--- begin ---

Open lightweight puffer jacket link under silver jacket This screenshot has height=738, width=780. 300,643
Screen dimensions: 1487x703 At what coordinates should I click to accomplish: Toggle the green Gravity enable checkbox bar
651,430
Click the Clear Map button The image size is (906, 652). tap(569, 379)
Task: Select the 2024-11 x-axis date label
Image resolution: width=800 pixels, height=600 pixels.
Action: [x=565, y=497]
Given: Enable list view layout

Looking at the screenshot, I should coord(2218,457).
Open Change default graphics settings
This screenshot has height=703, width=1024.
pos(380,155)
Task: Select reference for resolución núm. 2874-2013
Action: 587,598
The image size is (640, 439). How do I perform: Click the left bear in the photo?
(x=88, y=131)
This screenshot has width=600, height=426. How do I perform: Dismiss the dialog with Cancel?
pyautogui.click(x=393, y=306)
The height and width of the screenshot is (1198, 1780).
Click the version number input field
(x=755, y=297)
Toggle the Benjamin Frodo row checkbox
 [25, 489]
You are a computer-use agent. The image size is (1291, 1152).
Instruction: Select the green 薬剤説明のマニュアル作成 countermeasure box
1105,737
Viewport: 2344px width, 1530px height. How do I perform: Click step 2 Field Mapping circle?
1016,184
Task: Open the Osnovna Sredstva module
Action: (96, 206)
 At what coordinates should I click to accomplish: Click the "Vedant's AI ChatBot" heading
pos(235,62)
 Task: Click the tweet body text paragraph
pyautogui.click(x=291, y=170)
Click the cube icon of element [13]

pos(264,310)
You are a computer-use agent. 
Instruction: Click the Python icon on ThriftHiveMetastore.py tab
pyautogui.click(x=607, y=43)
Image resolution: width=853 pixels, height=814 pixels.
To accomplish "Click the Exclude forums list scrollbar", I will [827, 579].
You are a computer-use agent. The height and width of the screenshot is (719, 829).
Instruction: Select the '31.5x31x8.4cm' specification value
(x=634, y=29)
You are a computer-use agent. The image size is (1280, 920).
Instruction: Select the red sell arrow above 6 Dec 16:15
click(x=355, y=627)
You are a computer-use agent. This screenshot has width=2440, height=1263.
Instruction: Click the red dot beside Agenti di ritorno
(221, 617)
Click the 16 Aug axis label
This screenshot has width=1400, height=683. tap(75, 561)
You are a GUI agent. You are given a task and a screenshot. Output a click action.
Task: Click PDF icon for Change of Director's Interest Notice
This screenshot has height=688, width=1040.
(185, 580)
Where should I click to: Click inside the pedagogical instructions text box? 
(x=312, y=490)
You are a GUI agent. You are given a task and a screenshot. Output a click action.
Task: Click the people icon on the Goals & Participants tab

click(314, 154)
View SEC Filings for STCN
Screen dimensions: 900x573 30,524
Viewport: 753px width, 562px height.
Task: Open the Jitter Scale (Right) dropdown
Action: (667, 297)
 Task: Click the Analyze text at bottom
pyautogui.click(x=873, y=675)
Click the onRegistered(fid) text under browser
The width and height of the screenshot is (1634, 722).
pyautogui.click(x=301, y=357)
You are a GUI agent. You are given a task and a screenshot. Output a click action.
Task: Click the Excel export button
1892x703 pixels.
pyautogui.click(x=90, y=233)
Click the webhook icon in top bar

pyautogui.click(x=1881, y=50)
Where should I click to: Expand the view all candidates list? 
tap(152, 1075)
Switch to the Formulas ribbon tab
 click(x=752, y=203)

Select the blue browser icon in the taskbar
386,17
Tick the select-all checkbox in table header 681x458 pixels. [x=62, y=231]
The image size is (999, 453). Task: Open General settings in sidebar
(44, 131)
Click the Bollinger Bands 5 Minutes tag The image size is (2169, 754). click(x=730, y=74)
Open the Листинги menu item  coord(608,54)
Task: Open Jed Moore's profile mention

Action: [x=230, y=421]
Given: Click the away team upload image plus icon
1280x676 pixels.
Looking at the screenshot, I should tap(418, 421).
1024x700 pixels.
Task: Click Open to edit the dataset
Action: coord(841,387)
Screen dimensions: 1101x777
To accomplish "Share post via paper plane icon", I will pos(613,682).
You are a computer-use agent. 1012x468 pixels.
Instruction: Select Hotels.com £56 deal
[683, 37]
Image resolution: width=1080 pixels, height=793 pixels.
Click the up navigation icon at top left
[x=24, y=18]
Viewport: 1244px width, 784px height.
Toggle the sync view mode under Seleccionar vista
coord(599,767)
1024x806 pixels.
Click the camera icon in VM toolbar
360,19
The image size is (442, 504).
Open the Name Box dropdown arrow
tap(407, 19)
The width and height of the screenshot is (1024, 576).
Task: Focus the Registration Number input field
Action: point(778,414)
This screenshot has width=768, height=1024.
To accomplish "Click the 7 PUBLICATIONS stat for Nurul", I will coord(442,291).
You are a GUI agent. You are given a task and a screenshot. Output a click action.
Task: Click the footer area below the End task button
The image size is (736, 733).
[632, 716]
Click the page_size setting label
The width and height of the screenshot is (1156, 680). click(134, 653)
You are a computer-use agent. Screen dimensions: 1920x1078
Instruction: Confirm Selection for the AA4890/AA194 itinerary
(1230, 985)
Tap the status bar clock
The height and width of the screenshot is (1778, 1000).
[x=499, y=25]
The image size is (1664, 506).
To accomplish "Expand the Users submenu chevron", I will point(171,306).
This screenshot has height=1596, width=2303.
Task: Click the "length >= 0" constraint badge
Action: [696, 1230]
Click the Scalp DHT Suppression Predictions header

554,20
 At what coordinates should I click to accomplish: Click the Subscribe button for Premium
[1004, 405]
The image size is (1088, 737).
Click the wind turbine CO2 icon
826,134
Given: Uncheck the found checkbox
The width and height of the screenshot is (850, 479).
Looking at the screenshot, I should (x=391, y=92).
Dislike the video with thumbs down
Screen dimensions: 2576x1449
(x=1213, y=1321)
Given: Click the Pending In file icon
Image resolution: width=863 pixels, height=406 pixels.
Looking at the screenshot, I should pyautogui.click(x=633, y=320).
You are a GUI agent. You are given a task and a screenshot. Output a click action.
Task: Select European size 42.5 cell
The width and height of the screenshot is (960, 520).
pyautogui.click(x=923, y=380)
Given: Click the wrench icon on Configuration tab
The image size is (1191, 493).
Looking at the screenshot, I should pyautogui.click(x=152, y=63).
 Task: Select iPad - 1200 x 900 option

--- end ---

**Task instructions:**
Reproduce all of the items above verbatim, line for line.

**Task solution:**
Open lightweight puffer jacket link under silver jacket This screenshot has height=738, width=780. 300,643
Screen dimensions: 1487x703 At what coordinates should I click to accomplish: Toggle the green Gravity enable checkbox bar
651,430
Click the Clear Map button The image size is (906, 652). tap(569, 379)
Task: Select the 2024-11 x-axis date label
Image resolution: width=800 pixels, height=600 pixels.
Action: [x=565, y=497]
Given: Enable list view layout

Looking at the screenshot, I should coord(2218,457).
Open Change default graphics settings
This screenshot has height=703, width=1024.
pos(380,155)
Task: Select reference for resolución núm. 2874-2013
Action: 587,598
The image size is (640, 439). How do I perform: Click the left bear in the photo?
(x=88, y=131)
This screenshot has width=600, height=426. How do I perform: Dismiss the dialog with Cancel?
pyautogui.click(x=393, y=306)
The height and width of the screenshot is (1198, 1780).
Click the version number input field
(x=755, y=297)
Toggle the Benjamin Frodo row checkbox
 [25, 489]
You are a computer-use agent. The image size is (1291, 1152).
Instruction: Select the green 薬剤説明のマニュアル作成 countermeasure box
1105,737
Viewport: 2344px width, 1530px height. How do I perform: Click step 2 Field Mapping circle?
1016,184
Task: Open the Osnovna Sredstva module
Action: (96, 206)
 At what coordinates should I click to accomplish: Click the "Vedant's AI ChatBot" heading
pos(235,62)
 Task: Click the tweet body text paragraph
pyautogui.click(x=291, y=170)
Click the cube icon of element [13]

pos(264,310)
You are a computer-use agent. 
Instruction: Click the Python icon on ThriftHiveMetastore.py tab
pyautogui.click(x=607, y=43)
Image resolution: width=853 pixels, height=814 pixels.
To accomplish "Click the Exclude forums list scrollbar", I will [827, 579].
You are a computer-use agent. The height and width of the screenshot is (719, 829).
Instruction: Select the '31.5x31x8.4cm' specification value
(x=634, y=29)
You are a computer-use agent. The image size is (1280, 920).
Instruction: Select the red sell arrow above 6 Dec 16:15
click(x=355, y=627)
You are a computer-use agent. This screenshot has width=2440, height=1263.
Instruction: Click the red dot beside Agenti di ritorno
(221, 617)
Click the 16 Aug axis label
This screenshot has width=1400, height=683. tap(75, 561)
You are a GUI agent. You are given a task and a screenshot. Output a click action.
Task: Click PDF icon for Change of Director's Interest Notice
This screenshot has height=688, width=1040.
(185, 580)
Where should I click to: Click inside the pedagogical instructions text box? 
(x=312, y=490)
You are a GUI agent. You are given a task and a screenshot. Output a click action.
Task: Click the people icon on the Goals & Participants tab

click(314, 154)
View SEC Filings for STCN
Screen dimensions: 900x573 30,524
Viewport: 753px width, 562px height.
Task: Open the Jitter Scale (Right) dropdown
Action: (667, 297)
 Task: Click the Analyze text at bottom
pyautogui.click(x=873, y=675)
Click the onRegistered(fid) text under browser
The width and height of the screenshot is (1634, 722).
pyautogui.click(x=301, y=357)
You are a GUI agent. You are given a task and a screenshot. Output a click action.
Task: Click the Excel export button
1892x703 pixels.
pyautogui.click(x=90, y=233)
Click the webhook icon in top bar

pyautogui.click(x=1881, y=50)
Where should I click to: Expand the view all candidates list? 
tap(152, 1075)
Switch to the Formulas ribbon tab
 click(x=752, y=203)

Select the blue browser icon in the taskbar
386,17
Tick the select-all checkbox in table header 681x458 pixels. [x=62, y=231]
The image size is (999, 453). Task: Open General settings in sidebar
(44, 131)
Click the Bollinger Bands 5 Minutes tag The image size is (2169, 754). click(x=730, y=74)
Open the Листинги menu item  coord(608,54)
Task: Open Jed Moore's profile mention

Action: [x=230, y=421]
Given: Click the away team upload image plus icon
1280x676 pixels.
Looking at the screenshot, I should tap(418, 421).
1024x700 pixels.
Task: Click Open to edit the dataset
Action: coord(841,387)
Screen dimensions: 1101x777
To accomplish "Share post via paper plane icon", I will pos(613,682).
You are a computer-use agent. 1012x468 pixels.
Instruction: Select Hotels.com £56 deal
[683, 37]
Image resolution: width=1080 pixels, height=793 pixels.
Click the up navigation icon at top left
[x=24, y=18]
Viewport: 1244px width, 784px height.
Toggle the sync view mode under Seleccionar vista
coord(599,767)
1024x806 pixels.
Click the camera icon in VM toolbar
360,19
The image size is (442, 504).
Open the Name Box dropdown arrow
tap(407, 19)
The width and height of the screenshot is (1024, 576).
Task: Focus the Registration Number input field
Action: point(778,414)
This screenshot has width=768, height=1024.
To accomplish "Click the 7 PUBLICATIONS stat for Nurul", I will coord(442,291).
You are a GUI agent. You are given a task and a screenshot. Output a click action.
Task: Click the footer area below the End task button
The image size is (736, 733).
[632, 716]
Click the page_size setting label
The width and height of the screenshot is (1156, 680). click(134, 653)
You are a computer-use agent. Screen dimensions: 1920x1078
Instruction: Confirm Selection for the AA4890/AA194 itinerary
(1230, 985)
Tap the status bar clock
The height and width of the screenshot is (1778, 1000).
[x=499, y=25]
The image size is (1664, 506).
To accomplish "Expand the Users submenu chevron", I will point(171,306).
This screenshot has height=1596, width=2303.
Task: Click the "length >= 0" constraint badge
Action: [696, 1230]
Click the Scalp DHT Suppression Predictions header

554,20
 At what coordinates should I click to accomplish: Click the Subscribe button for Premium
[1004, 405]
The image size is (1088, 737).
Click the wind turbine CO2 icon
826,134
Given: Uncheck the found checkbox
The width and height of the screenshot is (850, 479).
Looking at the screenshot, I should (x=391, y=92).
Dislike the video with thumbs down
Screen dimensions: 2576x1449
(x=1213, y=1321)
Given: Click the Pending In file icon
Image resolution: width=863 pixels, height=406 pixels.
Looking at the screenshot, I should pyautogui.click(x=633, y=320).
You are a GUI agent. You are given a task and a screenshot. Output a click action.
Task: Select European size 42.5 cell
The width and height of the screenshot is (960, 520).
pyautogui.click(x=923, y=380)
Given: Click the wrench icon on Configuration tab
The image size is (1191, 493).
Looking at the screenshot, I should pyautogui.click(x=152, y=63).
 Task: Select iPad - 1200 x 900 option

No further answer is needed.